State how many lines of the entries below hold the word "screenshot"; reply with nothing but the number.

▶ _Dataset_
• • • • • • •
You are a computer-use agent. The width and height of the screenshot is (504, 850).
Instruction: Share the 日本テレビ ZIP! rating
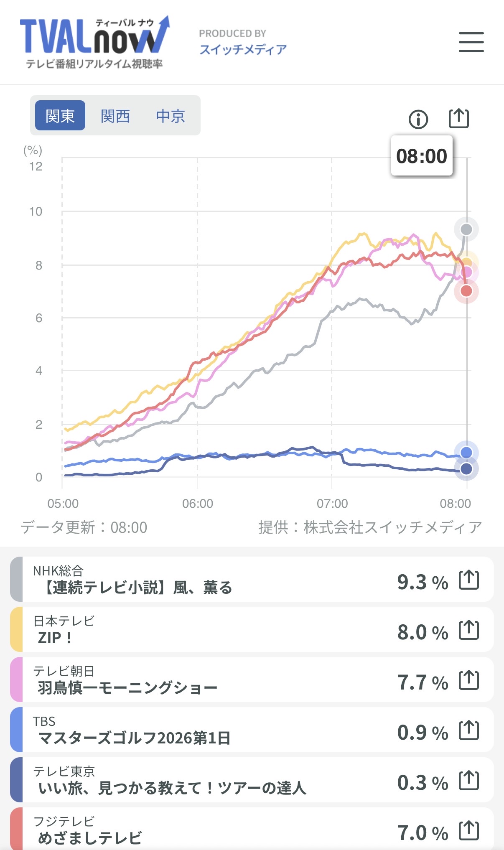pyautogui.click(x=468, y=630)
• • • • • • •
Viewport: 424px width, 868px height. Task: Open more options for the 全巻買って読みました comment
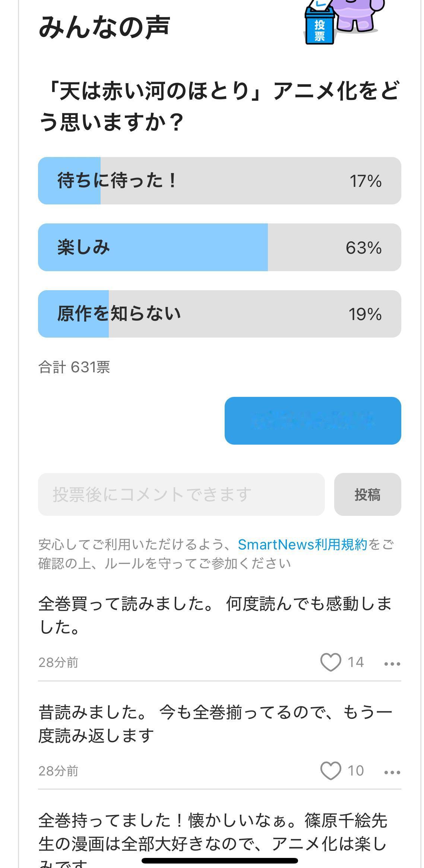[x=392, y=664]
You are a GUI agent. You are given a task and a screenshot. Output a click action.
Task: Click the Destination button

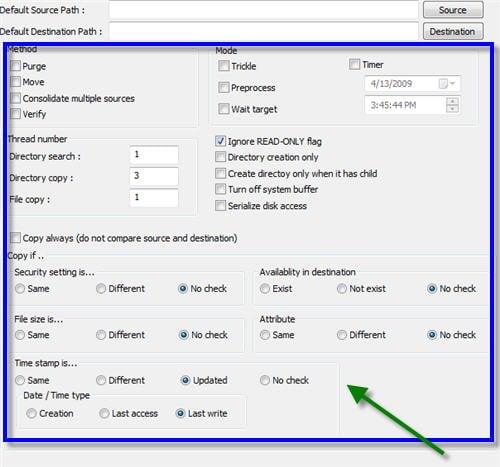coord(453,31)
• • • • • • •
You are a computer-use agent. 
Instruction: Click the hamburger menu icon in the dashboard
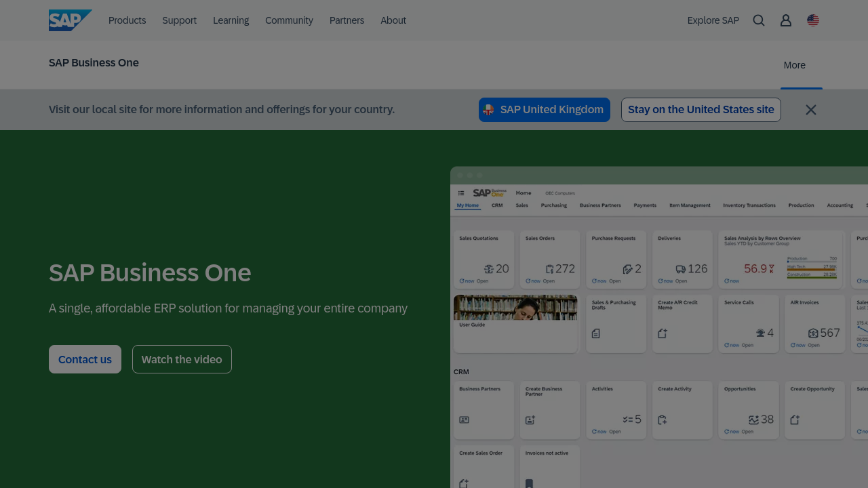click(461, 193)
• • • • • • •
▶ _Expected answer_
2